Despite state laws decriminalizing varying types of its use, cannabis remains a Schedule 1 controlled substance under the Controlled Substances Act of 1970. As a result, the sale, use, and distribution of cannabis remains a federal crime. Individuals and businesses that support cannabis companies could face federal criminal liability based on conspiracy and aiding and abetting laws. Companies that transact with money derived from cannabis sales could be subject to federal anti-money laundering prosecution, as they are using proceeds derived from criminal activity.
Because of the continued decriminalization efforts at the state level, the federal government has backed away from cannabis enforcement efforts, though primarily through policy statements that have proven not to be iron-clad. In August 2013, the U.S. Department of Justice (DOJ) released what became known as the Cole Memorandum. In it, the DOJ noted that federal enforcement was not a priority where states had implemented robust regimes to regulate cannabis. The DOJ further stated that federal cannabis enforcement resources would be concentrated on cases involving:
- revenue from the sale of marijuana going to criminal enterprises, gangs, and cartels,
- state authorized marijuana activity being used as a cover or pretext for the trafficking of other illegal drugs or other illegal activity,
- violence and the use of firearms in the cultivation and distribution of marijuana,
- distribution of marijuana to minors,
- the diversion of marijuana from states where it is legal under state law in some form to other states,
- drugged driving and the exacerbation of other adverse public health consequences associated with marijuana use,
- the growing of marijuana on public lands and the attendant public safety and environmental dangers posed by marijuana production on public lands, and
- marijuana possession or use on federal property.
The Cole Memorandum was not law, however, and former Attorney General Jeff Sessions rescinded it on January 4, 2018.
However, during his Senate confirmation hearing, the new Attorney General, William Barr, stated, “to the extent that people are complying with state laws in distribution and production and so forth, we’re not going to go after that.” Barr reiterated this position in writing in a response to questions from senators prior to his confirmation, stating, “[a]s discussed at my hearing, I do not intend to go after parties who have complied with state law in reliance on the Cole Memorandum.” On April 10, Barr described the current situation as “intolerable” and said that if there is not sufficient consensus for one uniform federal rule against marijuana, “the way to go is to permit a more federal approach so that states can make their own decisions within the framework of the federal law … so we’re not just ignoring the enforcement of federal law.”

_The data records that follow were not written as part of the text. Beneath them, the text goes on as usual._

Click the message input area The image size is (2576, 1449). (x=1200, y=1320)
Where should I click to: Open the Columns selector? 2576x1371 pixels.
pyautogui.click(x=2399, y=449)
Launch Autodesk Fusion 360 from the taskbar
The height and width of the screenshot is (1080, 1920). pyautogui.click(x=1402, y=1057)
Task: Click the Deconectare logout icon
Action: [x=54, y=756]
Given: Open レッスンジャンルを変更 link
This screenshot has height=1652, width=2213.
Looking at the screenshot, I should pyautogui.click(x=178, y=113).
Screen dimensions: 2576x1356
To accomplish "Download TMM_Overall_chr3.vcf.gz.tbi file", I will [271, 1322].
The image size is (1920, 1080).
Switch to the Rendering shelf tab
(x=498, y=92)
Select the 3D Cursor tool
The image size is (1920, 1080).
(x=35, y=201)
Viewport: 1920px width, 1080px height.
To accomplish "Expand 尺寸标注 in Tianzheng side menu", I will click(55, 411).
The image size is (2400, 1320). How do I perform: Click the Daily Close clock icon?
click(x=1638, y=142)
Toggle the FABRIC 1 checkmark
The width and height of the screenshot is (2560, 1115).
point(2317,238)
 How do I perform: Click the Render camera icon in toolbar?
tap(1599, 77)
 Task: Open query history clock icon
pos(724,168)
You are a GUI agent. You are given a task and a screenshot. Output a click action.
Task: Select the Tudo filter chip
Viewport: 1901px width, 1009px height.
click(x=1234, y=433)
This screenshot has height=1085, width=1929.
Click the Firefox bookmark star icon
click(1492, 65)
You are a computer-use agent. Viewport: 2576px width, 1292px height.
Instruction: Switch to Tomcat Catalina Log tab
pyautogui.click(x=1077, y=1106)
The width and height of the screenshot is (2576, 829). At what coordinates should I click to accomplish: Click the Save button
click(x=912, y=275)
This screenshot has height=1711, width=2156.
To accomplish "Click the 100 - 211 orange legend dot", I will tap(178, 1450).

Nevertheless, it would be a mistake to assume that the federal authorities have completely backed off of cannabis enforcement. Consistent with the Cole Memorandum, recent enforcement actions by US federal authorities indicate that federal agencies are focusing their resources on larger sale illicit drug production, sale, and distribution. For example, in March 2019, the DEA raided an apartment in Ohio with the assistance of the local sheriff’s office and arrested and charged two individuals with felony possession of marijuana and cocaine. It was believed that the individuals were going to market the drugs to students at Ohio State University. The DEA had been tracking the shipment of the drugs from other western states. About $2.3 million in drugs was seized which included marijuana, hashish, illegal mushrooms, LSD, cocaine, and THC vape cartridges.
In a separate case in March 2019, local authorities in Georgia, the DEA, and the FBI raided five grow houses and seized more than $35 million in drugs. Most of the drugs were marijuana, but also included THC oil, THC candy, cocaine, and illegal mushrooms. The authorities also seized 22 guns. According to authorities, the grow houses were connected to a larger international organization that serviced not only the Atlanta metro area, but also the southeastern region of the United States. In the same month, the FBI arrested five individuals in Mississippi on weapons charges, two of whom were also charged with possession of marijuana with intent to distribute.
These cases show that federal authorities are focusing their resources on matters that implicate one or more of the points outlined in the Cole Memorandum, such as weapons violations and trafficking across state lines. This is not to say that federal authorities will never pursue cannabis matters that do not implicate one of the Cole Memorandum’s priorities. Moreover, if a person violates a state’s cannabis laws by, for example, failing to obtain proper licensing or engaging in cannabis transactions in a state where such transactions are illegal, they can expect authorities to enforce state cannabis laws. We will continue to report on enforcement trends at both the state and federal levels so that readers can understand exactly what law enforcement is likely to pursue at a time when the law is so uncertain.